There is a new documentary Roadrunner: A Film About Anthony Bourdain about the food and travel writer who died by suicide in 2018. In the documentary, at one point they have him reading an email he sent to a friend. Why would he read an email aloud? Well, he didn’t. What the filmmakers did was to use AI to synthesize a voice that closely resembled his, a technology that could be used to have any text seem to emanate from him. (I first learned about this technology when Marcus Ranum had a post on it back in 2016.)
I posted at that time that this new audio technology, coupled with the ability to make visual deep fakes of people, would open the floodgates to all manner of abuse, since people with ill-intentions could produce ‘evidence’ that made it appear as if some one was saying something that they did not.
That kind of abuse has not occurred as yet (as far as I know) but the revelation that this AI technology was used by the documentary filmmaker Morgan Neville to make it appear as if Bourdain was actually reading has generated some controversy.
There were a total of three lines of dialogue that Neville wanted Bourdain to narrate, the film-maker explained in his interview. However, because he was unable to find previous audio, he contacted a software company instead and provided about a dozen hours of recordings, in turn creating an AI model of Bourdain’s voice.
…Despite Neville describing his use of AI technology as a “modern storytelling technique”, critics voiced concerns on social media over the unannounced use of a “deepfake” voice to say sentences that Bourdain never spoke.
…Sean Burns, a film critic for Boston’s WBUR, denounced the film-makers, writing: “When I wrote my review I was not aware that the film-makers had used an AI to deepfake Bourdain’s voice … I feel like this tells you all you need to know about the ethics of the people behind this project.”
I am not sure why what Neville did is being seen as so objectionable. We have long had actors read the words of dead people in films, TV, and radio. Why would having a computer read the words be any worse? Is it that the striking accuracy of the voice reproduction might make people think that Bourdain had actually spoken the words and that hence there was deception? If Neville had revealed the use of AI earlier, perhaps critics might have been mollified.
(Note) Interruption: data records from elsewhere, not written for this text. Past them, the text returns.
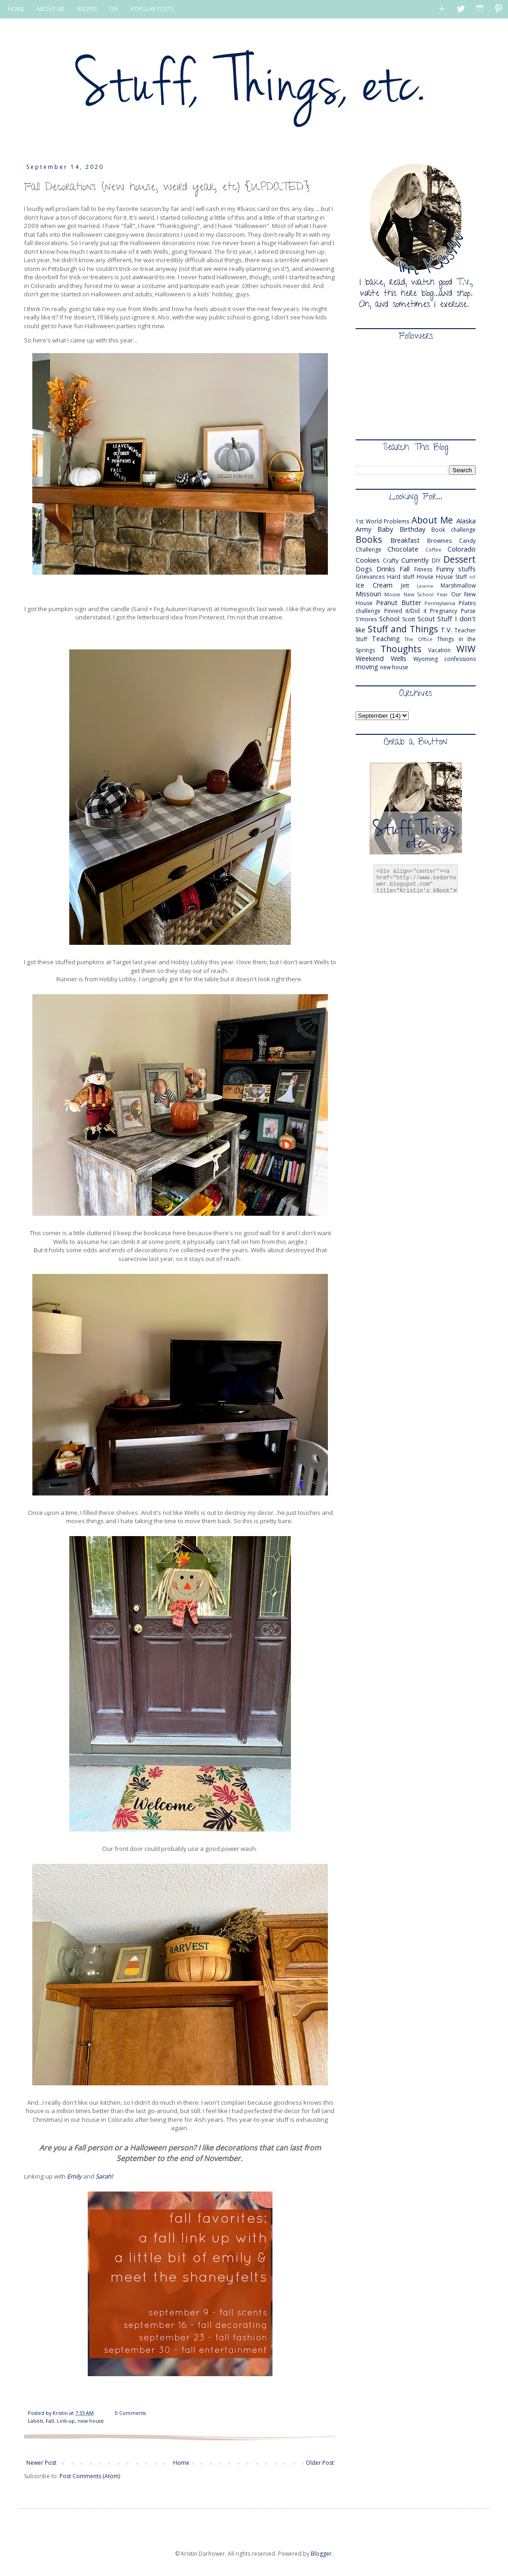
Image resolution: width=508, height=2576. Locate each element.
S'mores (366, 619)
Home (181, 2463)
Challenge (368, 549)
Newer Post (41, 2463)
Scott (408, 619)
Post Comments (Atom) (90, 2476)
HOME (16, 9)
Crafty (391, 560)
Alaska (466, 520)
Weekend (370, 658)
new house (91, 2420)
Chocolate (402, 549)
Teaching (386, 638)
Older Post (320, 2463)
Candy (467, 541)
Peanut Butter (398, 602)
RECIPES (87, 9)
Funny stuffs (456, 568)
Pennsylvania (439, 603)
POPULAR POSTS (152, 9)
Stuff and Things (403, 629)
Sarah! (104, 2176)
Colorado (462, 549)
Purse (468, 611)
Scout (426, 618)
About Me (432, 520)
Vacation (439, 650)
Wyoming (425, 659)
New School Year (426, 594)
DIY (113, 9)
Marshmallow (458, 585)
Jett (405, 585)
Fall (50, 2420)
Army (363, 529)
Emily (74, 2176)
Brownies (439, 541)
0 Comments (130, 2412)
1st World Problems (382, 521)
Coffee (433, 549)
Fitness (423, 569)
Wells (398, 658)
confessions (460, 659)
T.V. (446, 629)
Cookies (368, 560)
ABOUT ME (50, 9)
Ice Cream (374, 585)
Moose (392, 594)
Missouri (368, 593)
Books (369, 539)
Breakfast (405, 540)
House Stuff (451, 577)
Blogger (321, 2554)
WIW (466, 648)
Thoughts (401, 648)
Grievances (370, 577)
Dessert (459, 559)
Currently (415, 560)
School (389, 618)
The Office (419, 639)
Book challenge (453, 530)
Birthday (412, 529)
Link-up (66, 2420)
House (425, 577)
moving (367, 666)
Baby (385, 529)
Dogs (364, 568)
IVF (472, 577)
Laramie (425, 586)
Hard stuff (400, 577)
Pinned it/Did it (405, 611)
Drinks (385, 568)
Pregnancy (443, 611)
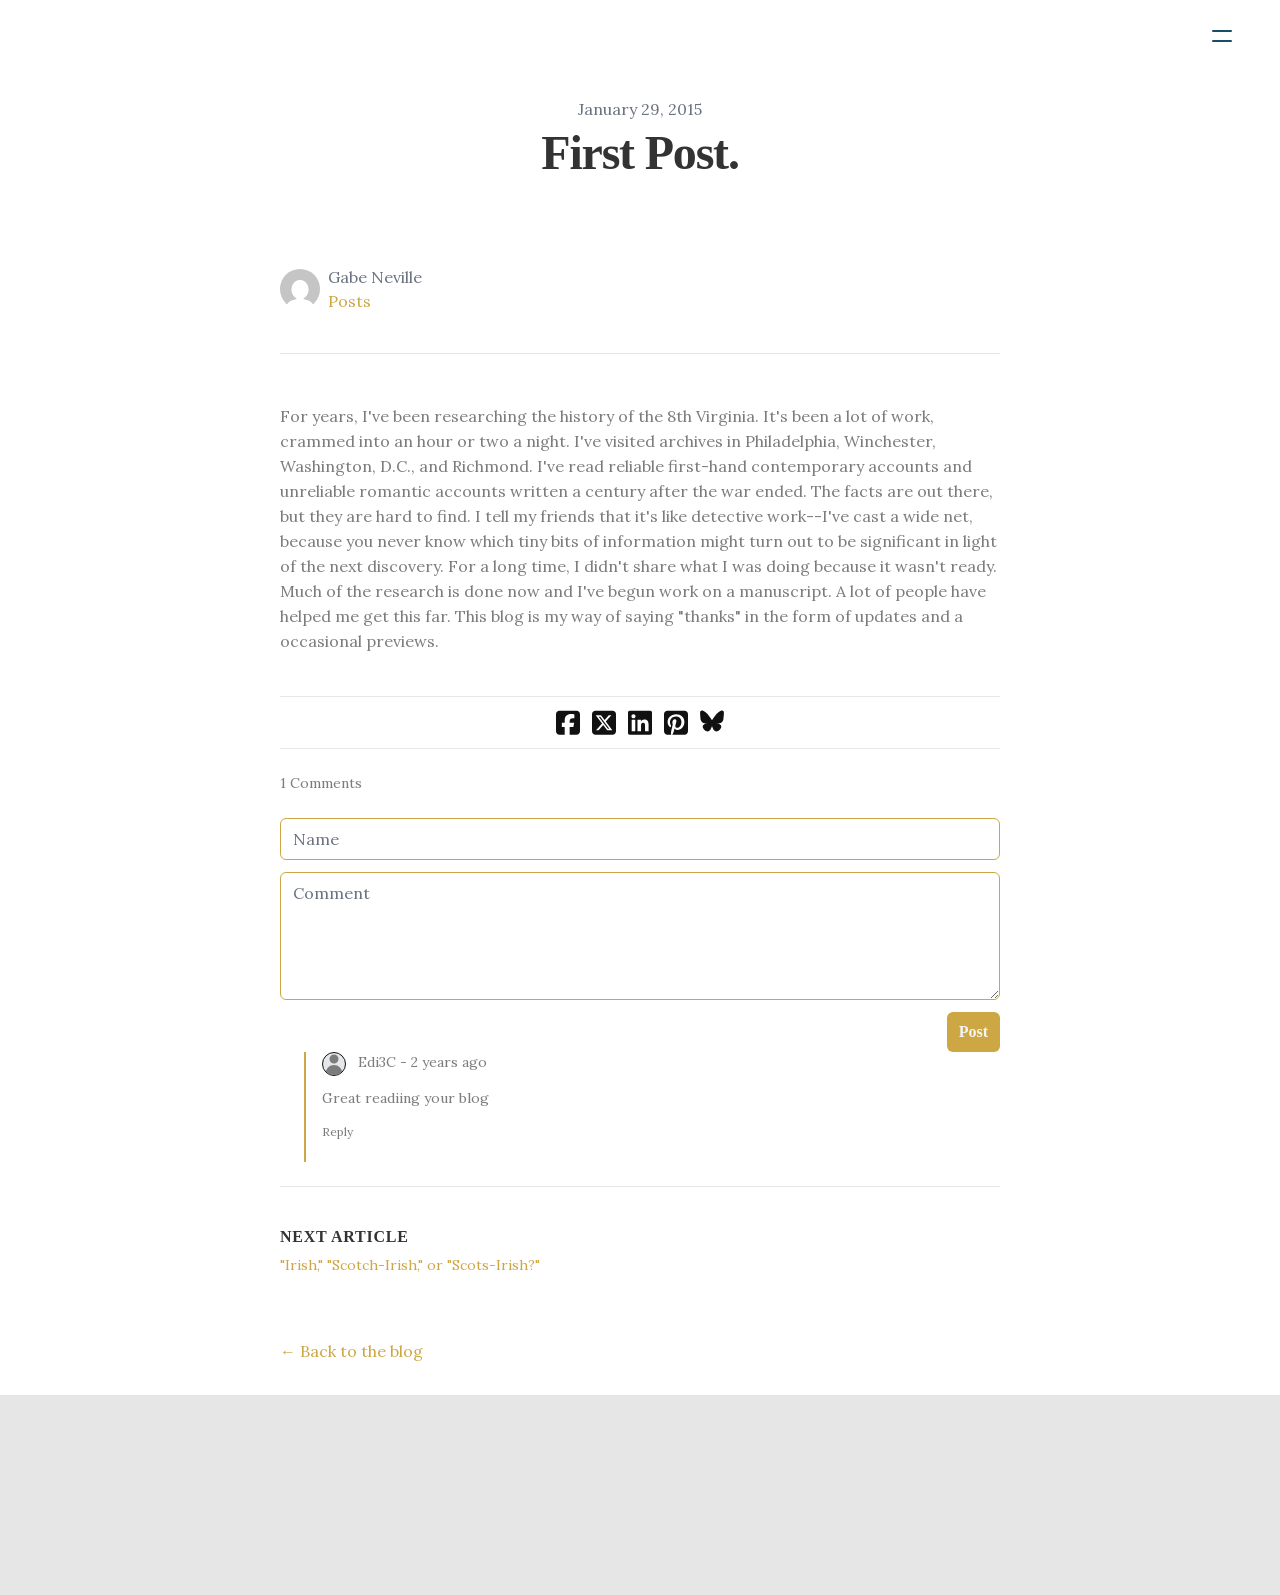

This article looks more closely at the ethical issues involved.
“We have pretty strong polices around what can be done on our platform,” said Zohaib Ahmed, founder and CEO of Resemble AI, a Toronto company that sells a custom AI voice generator service. “When you’re creating a voice clone, it requires consent from whoever’s voice it is.”
Ahmed said the rare occasions where he’s allowed some posthumous voice cloning were for academic research, including a project working with the voice of Winston Churchill, who died in 1965.
Ahmed said a more common commercial use is to edit a TV ad recorded by real voice actors and then customize it to a region by adding a local reference. It’s also used to dub anime movies and other videos, by taking a voice in one language and making it speak a different language, he said.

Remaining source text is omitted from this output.